• PROBLEM STATEMENT
Retype the passage of the Advent reflection below, from "Within and without, we" to "and white world.", preserving every word and punctuation mark.
+++ TEXT SEGMENT +++
I cannot read these passages from Isaiah and Mark without thinking of Will Spong, and how much he indicted and challenged me, and how much I loved him for it.

So, how do we best punctuate these passages?  Is the wilderness out there, where John the wild man lives in the desert and eats locusts and honey?  Or is the wilderness in here, where our souls need preparing, cultivating, made ready for Jesus to enter in?  The wonder of God’s inspiration is that it is both. 

First, we must look inward (and oh, how I wish we all had a Will Spong to help us!) and ask with steely-eyed honesty how and where our souls have become parched and barren.  Each of us must ask—I must ask, and you must ask: Where have the paths within your soul become crooked?  Where have you strayed so far from God that love has withered?  The Season of Advent is set aside as the very time for us to ask these questions in prayer and then do the work to cultivate our souls so that, come the Nativity, we are ready to receive Jesus.

And second, the world out there is surely also often a wilderness.  The voice that cries out—the voices of too many to count that cry out—yearn for a world that resembles God’s Eden more than a desert.  And we are to prepare that world, too.  The hungry, the sorrowed, the desperate, the good but abused earth: For all of these, we as Christians are called to find a way through the world’s wilderness until it isn’t wilderness anymore.  But we cannot do that, until we have watered with God’s grace the wilderness within.

The voice of one crying out: In the wilderness prepare the way of the Lord.

The voice of one crying out in the wilderness: Prepare the way of the Lord. 

Within and without, we are to prepare God’s way, until our souls rejoice in the coming of Christ, until the world around us looks more and more like Christ’s kingdom. 

2 thoughts on “The Punctuation of Advent

  1. Excellent as always. I’ve been beating the punctuation drum for my literalist Christian friends for years. Yours is a perfect example of how moving a punctuation mark ever so slightly alters the entire meaning of a passage. Sadly, I have never been able to win over my literalist friends-it’s just too easy for them to serve God in a black and white world.

  2. The confusion made clear, the challenge daunting, the responsibility personal, the gift beautiful. Thank you and our Lord and those who gave us his story. Please forgive the punctuation.
+++ RECORD LIST +++
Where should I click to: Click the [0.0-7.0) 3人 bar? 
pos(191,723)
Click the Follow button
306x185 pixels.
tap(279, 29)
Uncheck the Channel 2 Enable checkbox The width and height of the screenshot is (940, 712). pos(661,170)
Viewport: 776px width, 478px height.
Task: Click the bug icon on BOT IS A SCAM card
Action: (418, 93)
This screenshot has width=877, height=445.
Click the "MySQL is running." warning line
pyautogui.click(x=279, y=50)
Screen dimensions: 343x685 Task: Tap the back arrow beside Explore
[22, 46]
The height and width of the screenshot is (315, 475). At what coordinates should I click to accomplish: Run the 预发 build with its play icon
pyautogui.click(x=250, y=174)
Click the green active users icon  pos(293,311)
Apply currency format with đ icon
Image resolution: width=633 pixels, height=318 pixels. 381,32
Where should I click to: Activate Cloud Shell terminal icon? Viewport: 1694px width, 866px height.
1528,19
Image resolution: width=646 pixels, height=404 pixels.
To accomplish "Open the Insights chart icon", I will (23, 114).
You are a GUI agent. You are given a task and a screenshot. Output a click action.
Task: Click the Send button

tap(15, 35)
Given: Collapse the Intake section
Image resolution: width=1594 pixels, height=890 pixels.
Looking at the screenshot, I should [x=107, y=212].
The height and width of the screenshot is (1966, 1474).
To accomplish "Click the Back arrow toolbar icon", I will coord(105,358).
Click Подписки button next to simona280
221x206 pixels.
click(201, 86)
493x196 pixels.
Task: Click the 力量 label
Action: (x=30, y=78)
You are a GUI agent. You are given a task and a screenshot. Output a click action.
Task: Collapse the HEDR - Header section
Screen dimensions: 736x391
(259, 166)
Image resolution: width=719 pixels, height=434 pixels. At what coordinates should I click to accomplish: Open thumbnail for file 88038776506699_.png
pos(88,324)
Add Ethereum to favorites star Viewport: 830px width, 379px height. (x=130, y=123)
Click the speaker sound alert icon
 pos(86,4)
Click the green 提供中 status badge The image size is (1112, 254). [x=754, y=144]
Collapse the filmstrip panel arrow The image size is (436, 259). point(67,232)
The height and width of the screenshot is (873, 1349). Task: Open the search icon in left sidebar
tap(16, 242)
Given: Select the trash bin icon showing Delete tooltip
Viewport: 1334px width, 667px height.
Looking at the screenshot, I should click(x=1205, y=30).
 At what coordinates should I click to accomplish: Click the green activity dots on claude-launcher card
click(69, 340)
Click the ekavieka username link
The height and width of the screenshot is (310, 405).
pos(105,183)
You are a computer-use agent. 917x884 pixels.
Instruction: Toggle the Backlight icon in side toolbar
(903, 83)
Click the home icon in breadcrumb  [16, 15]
+++
• WRITTEN ANSWER
Within and without, we are to prepare God’s way, until our souls rejoice in the coming of Christ, until the world around us looks more and more like Christ’s kingdom. 

2 thoughts on “The Punctuation of Advent

  1. Excellent as always. I’ve been beating the punctuation drum for my literalist Christian friends for years. Yours is a perfect example of how moving a punctuation mark ever so slightly alters the entire meaning of a passage. Sadly, I have never been able to win over my literalist friends-it’s just too easy for them to serve God in a black and white world.